When a cubic equation has three roots, one of them is real while the other two are complex conjugates. This occurs when the discriminant of the cubic equation is negative.
The one real root is often the most significant solution in practical applications, as the complex roots don't have real-world meaning in many contexts.
How to Find the One Real Root
To find the one real root of a cubic equation, you can use the following steps:
- Identify the coefficients of the cubic equation in the form ax³ + bx² + cx + d = 0
- Calculate the discriminant Δ = 18abcd - 4b³d + b²c² - 4ac³ - 27a²d²
- If Δ < 0, there is one real root and two complex conjugate roots
- Use the cubic formula to find the real root
Note
The cubic formula is complex and involves cube roots. For most practical purposes, numerical methods are preferred when finding roots of cubic equations.
Formula for One Real Root
The formula for finding the one real root of a cubic equation is derived from Cardano's solution to the cubic equation:
Cubic Formula
For the equation ax³ + bx² + cx + d = 0, the real root is given by:
x = ( -b³/(27a³) + b*c/(6a²) - d/(2a) ) + ∛[ ( -b³/(27a³) + b*c/(6a²) - d/(2a) )² + ( -b³/(27a³) + b*c/(6a²) - d/(2a) )³ ]
This formula is complex to compute manually, which is why the calculator is provided for convenience.
Example Calculation
Let's find the one real root of the equation x³ - 6x² + 11x - 6 = 0.
Using the calculator with coefficients a=1, b=-6, c=11, d=-6, we find the real root is approximately 3.
| Coefficient | Value |
|---|---|
| a | 1 |
| b | -6 |
| c | 11 |
| d | -6 |
The calculation shows that x=3 is indeed a root of the equation, as substituting back gives 27 - 54 + 33 - 6 = 0.
Interpreting the Result
The one real root you find represents the only real solution to the cubic equation. The two complex roots are conjugates and don't have real-world significance in most contexts.
In practical applications, you might use this root to determine the real-world quantity you're measuring, such as the concentration of a chemical in a reaction.

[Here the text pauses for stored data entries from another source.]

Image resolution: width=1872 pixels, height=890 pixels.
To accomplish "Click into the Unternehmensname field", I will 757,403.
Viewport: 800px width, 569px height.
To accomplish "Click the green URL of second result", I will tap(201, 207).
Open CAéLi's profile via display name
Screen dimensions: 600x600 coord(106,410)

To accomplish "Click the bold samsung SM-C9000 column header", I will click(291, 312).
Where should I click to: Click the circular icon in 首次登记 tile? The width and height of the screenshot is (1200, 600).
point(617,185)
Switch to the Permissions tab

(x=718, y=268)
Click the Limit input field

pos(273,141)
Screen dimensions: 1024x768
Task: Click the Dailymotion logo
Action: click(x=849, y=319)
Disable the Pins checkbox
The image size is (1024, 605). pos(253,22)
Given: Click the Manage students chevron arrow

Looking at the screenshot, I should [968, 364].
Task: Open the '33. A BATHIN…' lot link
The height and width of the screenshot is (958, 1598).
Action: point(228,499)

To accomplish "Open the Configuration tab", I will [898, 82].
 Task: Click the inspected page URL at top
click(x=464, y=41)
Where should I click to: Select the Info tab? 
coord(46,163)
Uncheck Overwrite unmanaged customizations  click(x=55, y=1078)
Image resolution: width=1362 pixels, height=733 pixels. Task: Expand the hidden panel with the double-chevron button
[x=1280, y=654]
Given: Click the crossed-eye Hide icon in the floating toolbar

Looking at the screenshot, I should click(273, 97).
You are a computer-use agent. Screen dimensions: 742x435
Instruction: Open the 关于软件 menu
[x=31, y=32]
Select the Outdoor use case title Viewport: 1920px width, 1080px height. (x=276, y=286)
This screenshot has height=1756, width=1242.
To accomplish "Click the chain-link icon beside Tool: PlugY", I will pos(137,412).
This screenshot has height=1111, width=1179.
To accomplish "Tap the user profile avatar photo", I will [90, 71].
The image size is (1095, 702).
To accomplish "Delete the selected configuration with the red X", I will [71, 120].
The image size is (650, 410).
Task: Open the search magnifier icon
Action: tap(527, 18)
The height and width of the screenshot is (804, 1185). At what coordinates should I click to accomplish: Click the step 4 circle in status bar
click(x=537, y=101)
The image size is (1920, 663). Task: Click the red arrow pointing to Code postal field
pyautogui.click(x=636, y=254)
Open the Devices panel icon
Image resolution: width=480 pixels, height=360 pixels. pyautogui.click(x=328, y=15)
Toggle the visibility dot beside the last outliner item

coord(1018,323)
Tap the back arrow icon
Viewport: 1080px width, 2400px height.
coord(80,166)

Frequently Asked Questions
- What does it mean if a cubic equation has one real root?
- A cubic equation with one real root has two complex conjugate roots. This occurs when the discriminant is negative.
- How do I know if a cubic equation has one real root?
- Calculate the discriminant Δ = 18abcd - 4b³d + b²c² - 4ac³ - 27a²d². If Δ < 0, there is one real root.
- Can I find the one real root without using the cubic formula?
- Yes, numerical methods like Newton's method are often more practical for finding roots of cubic equations.
- What are complex conjugate roots?
- Complex conjugate roots are pairs of roots that are complex numbers with the same real part and opposite imaginary parts.
- How accurate is the one real root calculator?
- The calculator uses precise mathematical formulas to compute the real root with high accuracy.